# Problem details:
Gather all lines from the material that contain "card".

# Exercise data:
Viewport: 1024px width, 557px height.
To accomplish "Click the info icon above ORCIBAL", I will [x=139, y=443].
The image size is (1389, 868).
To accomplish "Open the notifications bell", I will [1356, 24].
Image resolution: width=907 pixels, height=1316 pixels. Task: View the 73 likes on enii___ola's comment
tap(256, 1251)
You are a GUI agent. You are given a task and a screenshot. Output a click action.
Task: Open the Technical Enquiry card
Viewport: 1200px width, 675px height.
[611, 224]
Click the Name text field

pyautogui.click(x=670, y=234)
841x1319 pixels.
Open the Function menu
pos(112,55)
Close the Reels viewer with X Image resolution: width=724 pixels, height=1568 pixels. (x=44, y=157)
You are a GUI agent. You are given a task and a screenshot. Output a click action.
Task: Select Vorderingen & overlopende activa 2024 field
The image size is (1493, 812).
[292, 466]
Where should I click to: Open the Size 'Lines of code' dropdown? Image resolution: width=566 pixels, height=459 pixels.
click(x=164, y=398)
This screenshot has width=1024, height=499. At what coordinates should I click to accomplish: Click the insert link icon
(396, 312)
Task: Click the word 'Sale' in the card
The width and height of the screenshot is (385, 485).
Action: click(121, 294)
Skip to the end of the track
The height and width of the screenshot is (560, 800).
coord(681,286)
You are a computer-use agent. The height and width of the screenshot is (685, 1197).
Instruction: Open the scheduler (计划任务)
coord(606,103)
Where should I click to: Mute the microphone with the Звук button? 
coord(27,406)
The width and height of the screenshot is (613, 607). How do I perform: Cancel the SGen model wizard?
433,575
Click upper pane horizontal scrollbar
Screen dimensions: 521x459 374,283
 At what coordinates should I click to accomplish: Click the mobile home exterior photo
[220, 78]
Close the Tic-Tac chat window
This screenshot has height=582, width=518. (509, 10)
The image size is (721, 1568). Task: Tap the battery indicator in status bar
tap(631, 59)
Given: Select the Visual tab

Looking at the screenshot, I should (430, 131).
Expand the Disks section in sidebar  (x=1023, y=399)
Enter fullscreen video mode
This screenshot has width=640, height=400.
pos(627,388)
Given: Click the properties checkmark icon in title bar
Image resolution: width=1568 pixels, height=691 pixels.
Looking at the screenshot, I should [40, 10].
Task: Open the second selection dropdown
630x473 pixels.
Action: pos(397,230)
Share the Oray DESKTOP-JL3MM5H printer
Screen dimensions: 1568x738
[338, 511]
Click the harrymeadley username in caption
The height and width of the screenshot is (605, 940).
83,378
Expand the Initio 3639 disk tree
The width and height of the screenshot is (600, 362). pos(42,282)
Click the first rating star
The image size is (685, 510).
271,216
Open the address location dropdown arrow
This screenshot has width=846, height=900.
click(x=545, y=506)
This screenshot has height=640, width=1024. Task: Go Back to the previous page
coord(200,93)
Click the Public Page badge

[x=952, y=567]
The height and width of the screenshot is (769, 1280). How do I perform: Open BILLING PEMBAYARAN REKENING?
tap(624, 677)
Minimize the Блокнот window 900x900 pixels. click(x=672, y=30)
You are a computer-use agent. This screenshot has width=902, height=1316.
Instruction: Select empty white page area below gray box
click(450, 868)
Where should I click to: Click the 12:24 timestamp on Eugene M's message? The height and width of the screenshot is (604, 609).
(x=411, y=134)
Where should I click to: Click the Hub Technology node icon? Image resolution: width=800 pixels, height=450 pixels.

# The completed task:
Task: Open the Technical Enquiry card
Task: Click the word 'Sale' in the card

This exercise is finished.